Assigned task. Scan the records for "computer". Show the matching lines.
··· Dataset
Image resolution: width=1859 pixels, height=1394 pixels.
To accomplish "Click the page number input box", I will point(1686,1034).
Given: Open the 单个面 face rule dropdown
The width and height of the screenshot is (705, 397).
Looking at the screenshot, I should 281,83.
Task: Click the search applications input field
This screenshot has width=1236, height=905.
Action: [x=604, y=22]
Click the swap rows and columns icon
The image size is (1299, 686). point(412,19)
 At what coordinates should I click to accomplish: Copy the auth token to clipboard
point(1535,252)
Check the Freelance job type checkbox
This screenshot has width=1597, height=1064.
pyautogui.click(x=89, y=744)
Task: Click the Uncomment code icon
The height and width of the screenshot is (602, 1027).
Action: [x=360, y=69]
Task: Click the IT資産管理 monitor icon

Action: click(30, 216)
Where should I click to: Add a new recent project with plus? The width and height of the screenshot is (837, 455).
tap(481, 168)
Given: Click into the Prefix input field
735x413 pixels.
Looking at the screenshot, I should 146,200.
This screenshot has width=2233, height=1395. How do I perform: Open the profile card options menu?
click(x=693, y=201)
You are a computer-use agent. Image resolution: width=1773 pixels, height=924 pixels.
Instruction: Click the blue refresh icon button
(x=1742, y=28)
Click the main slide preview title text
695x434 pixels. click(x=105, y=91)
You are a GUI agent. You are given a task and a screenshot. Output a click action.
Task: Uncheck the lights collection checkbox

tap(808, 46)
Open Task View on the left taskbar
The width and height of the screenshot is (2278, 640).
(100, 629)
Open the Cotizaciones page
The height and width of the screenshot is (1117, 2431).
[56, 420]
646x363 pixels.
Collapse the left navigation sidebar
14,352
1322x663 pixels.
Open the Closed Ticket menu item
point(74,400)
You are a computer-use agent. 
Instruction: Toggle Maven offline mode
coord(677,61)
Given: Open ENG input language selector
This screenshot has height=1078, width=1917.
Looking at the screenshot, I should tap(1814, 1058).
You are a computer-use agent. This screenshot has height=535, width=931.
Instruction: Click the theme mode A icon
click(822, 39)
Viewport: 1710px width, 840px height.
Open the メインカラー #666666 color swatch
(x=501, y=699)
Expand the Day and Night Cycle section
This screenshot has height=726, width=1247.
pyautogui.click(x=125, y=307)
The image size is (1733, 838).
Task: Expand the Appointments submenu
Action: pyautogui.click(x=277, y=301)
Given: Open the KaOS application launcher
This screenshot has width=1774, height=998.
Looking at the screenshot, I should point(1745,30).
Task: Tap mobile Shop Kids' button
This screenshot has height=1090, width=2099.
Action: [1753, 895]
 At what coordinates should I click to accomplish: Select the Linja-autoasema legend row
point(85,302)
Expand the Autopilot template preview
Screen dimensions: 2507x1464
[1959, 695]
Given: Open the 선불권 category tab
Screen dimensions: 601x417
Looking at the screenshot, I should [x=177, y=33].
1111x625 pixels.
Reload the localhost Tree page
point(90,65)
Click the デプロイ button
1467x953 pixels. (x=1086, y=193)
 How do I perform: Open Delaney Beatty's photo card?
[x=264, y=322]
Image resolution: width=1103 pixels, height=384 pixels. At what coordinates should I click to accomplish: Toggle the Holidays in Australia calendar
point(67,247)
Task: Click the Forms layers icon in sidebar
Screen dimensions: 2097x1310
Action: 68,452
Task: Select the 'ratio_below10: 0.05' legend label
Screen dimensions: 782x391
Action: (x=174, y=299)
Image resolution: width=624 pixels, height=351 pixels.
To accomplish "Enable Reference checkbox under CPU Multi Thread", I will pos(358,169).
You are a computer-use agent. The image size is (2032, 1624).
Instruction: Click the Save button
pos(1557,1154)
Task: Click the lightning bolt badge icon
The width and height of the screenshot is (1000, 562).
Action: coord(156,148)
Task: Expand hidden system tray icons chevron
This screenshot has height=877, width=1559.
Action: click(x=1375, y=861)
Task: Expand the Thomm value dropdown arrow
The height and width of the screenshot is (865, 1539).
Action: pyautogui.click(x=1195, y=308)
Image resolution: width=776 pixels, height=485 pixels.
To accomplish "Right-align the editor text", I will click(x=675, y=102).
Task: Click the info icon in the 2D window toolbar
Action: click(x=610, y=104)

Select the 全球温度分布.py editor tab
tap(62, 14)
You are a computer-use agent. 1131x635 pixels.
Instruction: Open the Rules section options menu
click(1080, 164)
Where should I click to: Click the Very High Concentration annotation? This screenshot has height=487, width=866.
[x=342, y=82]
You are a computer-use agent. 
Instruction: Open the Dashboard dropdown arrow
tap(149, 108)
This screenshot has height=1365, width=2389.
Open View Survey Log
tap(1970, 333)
······
Exercise answer.
You are a computer-use agent. Image resolution: width=1773 pixels, height=924 pixels.
You are a computer-use agent. 
You are a computer-use agent. This screenshot has height=535, width=931.
You are a computer-use agent. The image size is (2032, 1624).
You are a computer-use agent. 1131x635 pixels.
You are a computer-use agent. 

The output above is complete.